GOAL OF THE EXERCISE: Reproduce every entry word for word.
SOURCE MATERIAL Start Marker
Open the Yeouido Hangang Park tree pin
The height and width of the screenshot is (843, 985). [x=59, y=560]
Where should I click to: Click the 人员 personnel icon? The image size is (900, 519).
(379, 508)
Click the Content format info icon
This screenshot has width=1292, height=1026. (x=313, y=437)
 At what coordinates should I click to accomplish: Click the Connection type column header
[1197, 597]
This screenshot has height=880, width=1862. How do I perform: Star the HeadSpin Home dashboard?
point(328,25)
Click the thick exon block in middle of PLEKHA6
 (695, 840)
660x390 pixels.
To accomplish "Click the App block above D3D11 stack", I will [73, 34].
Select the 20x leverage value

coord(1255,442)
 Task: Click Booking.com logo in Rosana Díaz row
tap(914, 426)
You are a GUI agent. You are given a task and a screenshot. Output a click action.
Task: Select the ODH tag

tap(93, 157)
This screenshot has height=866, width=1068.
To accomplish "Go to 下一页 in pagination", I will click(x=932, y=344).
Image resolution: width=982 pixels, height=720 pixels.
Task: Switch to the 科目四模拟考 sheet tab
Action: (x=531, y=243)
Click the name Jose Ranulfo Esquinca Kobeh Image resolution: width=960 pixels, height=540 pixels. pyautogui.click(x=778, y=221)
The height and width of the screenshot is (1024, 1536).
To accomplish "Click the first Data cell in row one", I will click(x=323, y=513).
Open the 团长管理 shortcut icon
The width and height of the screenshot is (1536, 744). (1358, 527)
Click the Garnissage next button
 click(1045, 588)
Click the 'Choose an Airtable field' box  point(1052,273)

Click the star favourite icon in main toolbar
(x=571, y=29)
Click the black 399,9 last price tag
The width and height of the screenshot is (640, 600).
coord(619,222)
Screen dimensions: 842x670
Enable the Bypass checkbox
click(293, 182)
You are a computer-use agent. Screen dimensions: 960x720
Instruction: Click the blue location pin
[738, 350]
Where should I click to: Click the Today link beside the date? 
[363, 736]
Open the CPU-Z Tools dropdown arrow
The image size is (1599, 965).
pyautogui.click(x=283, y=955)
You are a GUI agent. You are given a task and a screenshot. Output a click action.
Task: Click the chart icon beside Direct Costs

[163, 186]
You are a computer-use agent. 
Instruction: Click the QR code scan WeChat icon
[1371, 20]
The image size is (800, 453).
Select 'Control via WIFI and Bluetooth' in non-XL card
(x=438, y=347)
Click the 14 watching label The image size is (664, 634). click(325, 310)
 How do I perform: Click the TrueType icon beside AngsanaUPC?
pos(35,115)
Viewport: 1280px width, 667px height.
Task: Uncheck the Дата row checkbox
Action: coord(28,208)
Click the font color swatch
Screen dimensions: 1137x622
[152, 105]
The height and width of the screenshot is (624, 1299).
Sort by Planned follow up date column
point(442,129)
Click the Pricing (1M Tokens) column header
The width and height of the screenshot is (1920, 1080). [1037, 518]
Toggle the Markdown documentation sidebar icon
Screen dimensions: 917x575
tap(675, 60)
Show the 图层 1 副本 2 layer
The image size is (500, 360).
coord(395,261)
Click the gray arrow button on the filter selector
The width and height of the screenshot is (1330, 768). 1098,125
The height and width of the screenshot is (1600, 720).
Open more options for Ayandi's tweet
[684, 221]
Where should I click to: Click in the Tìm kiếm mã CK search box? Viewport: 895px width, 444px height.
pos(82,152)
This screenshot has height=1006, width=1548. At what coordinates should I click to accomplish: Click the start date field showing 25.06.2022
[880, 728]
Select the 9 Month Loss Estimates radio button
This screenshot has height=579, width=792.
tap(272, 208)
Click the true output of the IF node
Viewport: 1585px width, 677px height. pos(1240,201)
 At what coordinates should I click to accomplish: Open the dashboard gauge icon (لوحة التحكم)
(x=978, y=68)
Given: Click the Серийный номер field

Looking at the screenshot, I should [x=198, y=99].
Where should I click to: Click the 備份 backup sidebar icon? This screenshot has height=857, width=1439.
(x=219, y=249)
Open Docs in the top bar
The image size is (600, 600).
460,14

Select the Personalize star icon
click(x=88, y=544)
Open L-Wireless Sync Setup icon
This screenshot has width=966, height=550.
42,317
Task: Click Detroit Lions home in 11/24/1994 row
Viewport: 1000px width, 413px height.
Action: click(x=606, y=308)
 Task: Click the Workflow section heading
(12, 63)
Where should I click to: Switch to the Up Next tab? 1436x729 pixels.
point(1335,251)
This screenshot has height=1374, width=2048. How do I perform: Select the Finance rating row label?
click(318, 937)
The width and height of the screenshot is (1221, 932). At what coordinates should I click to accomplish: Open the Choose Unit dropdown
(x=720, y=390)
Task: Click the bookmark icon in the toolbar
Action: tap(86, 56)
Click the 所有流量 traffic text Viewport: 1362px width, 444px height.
SOURCE MATERIAL End Marker
EXERCISE RESULT:
Open the Yeouido Hangang Park tree pin
The height and width of the screenshot is (843, 985). [x=59, y=560]
Where should I click to: Click the 人员 personnel icon? The image size is (900, 519).
(379, 508)
Click the Content format info icon
This screenshot has width=1292, height=1026. (x=313, y=437)
 At what coordinates should I click to accomplish: Click the Connection type column header
[1197, 597]
This screenshot has height=880, width=1862. How do I perform: Star the HeadSpin Home dashboard?
point(328,25)
Click the thick exon block in middle of PLEKHA6
 (695, 840)
660x390 pixels.
To accomplish "Click the App block above D3D11 stack", I will [73, 34].
Select the 20x leverage value

coord(1255,442)
 Task: Click Booking.com logo in Rosana Díaz row
tap(914, 426)
You are a GUI agent. You are given a task and a screenshot. Output a click action.
Task: Select the ODH tag

tap(93, 157)
This screenshot has height=866, width=1068.
To accomplish "Go to 下一页 in pagination", I will click(x=932, y=344).
Image resolution: width=982 pixels, height=720 pixels.
Task: Switch to the 科目四模拟考 sheet tab
Action: (x=531, y=243)
Click the name Jose Ranulfo Esquinca Kobeh Image resolution: width=960 pixels, height=540 pixels. pyautogui.click(x=778, y=221)
The height and width of the screenshot is (1024, 1536).
To accomplish "Click the first Data cell in row one", I will click(x=323, y=513).
Open the 团长管理 shortcut icon
The width and height of the screenshot is (1536, 744). (1358, 527)
Click the Garnissage next button
 click(1045, 588)
Click the 'Choose an Airtable field' box  point(1052,273)

Click the star favourite icon in main toolbar
(x=571, y=29)
Click the black 399,9 last price tag
The width and height of the screenshot is (640, 600).
coord(619,222)
Screen dimensions: 842x670
Enable the Bypass checkbox
click(293, 182)
You are a computer-use agent. Screen dimensions: 960x720
Instruction: Click the blue location pin
[738, 350]
Where should I click to: Click the Today link beside the date? 
[363, 736]
Open the CPU-Z Tools dropdown arrow
The image size is (1599, 965).
pyautogui.click(x=283, y=955)
You are a GUI agent. You are given a task and a screenshot. Output a click action.
Task: Click the chart icon beside Direct Costs

[163, 186]
You are a computer-use agent. 
Instruction: Click the QR code scan WeChat icon
[1371, 20]
The image size is (800, 453).
Select 'Control via WIFI and Bluetooth' in non-XL card
(x=438, y=347)
Click the 14 watching label The image size is (664, 634). click(325, 310)
 How do I perform: Click the TrueType icon beside AngsanaUPC?
pos(35,115)
Viewport: 1280px width, 667px height.
Task: Uncheck the Дата row checkbox
Action: coord(28,208)
Click the font color swatch
Screen dimensions: 1137x622
[152, 105]
The height and width of the screenshot is (624, 1299).
Sort by Planned follow up date column
point(442,129)
Click the Pricing (1M Tokens) column header
The width and height of the screenshot is (1920, 1080). [1037, 518]
Toggle the Markdown documentation sidebar icon
Screen dimensions: 917x575
tap(675, 60)
Show the 图层 1 副本 2 layer
The image size is (500, 360).
coord(395,261)
Click the gray arrow button on the filter selector
The width and height of the screenshot is (1330, 768). 1098,125
The height and width of the screenshot is (1600, 720).
Open more options for Ayandi's tweet
[684, 221]
Where should I click to: Click in the Tìm kiếm mã CK search box? Viewport: 895px width, 444px height.
pos(82,152)
This screenshot has height=1006, width=1548. At what coordinates should I click to accomplish: Click the start date field showing 25.06.2022
[880, 728]
Select the 9 Month Loss Estimates radio button
This screenshot has height=579, width=792.
tap(272, 208)
Click the true output of the IF node
Viewport: 1585px width, 677px height. pos(1240,201)
 At what coordinates should I click to accomplish: Open the dashboard gauge icon (لوحة التحكم)
(x=978, y=68)
Given: Click the Серийный номер field

Looking at the screenshot, I should [x=198, y=99].
Where should I click to: Click the 備份 backup sidebar icon? This screenshot has height=857, width=1439.
(x=219, y=249)
Open Docs in the top bar
The image size is (600, 600).
460,14

Select the Personalize star icon
click(x=88, y=544)
Open L-Wireless Sync Setup icon
This screenshot has width=966, height=550.
42,317
Task: Click Detroit Lions home in 11/24/1994 row
Viewport: 1000px width, 413px height.
Action: click(x=606, y=308)
 Task: Click the Workflow section heading
(12, 63)
Where should I click to: Switch to the Up Next tab? 1436x729 pixels.
point(1335,251)
This screenshot has height=1374, width=2048. How do I perform: Select the Finance rating row label?
click(318, 937)
The width and height of the screenshot is (1221, 932). At what coordinates should I click to accomplish: Open the Choose Unit dropdown
(x=720, y=390)
Task: Click the bookmark icon in the toolbar
Action: tap(86, 56)
Click the 所有流量 traffic text Viewport: 1362px width, 444px height.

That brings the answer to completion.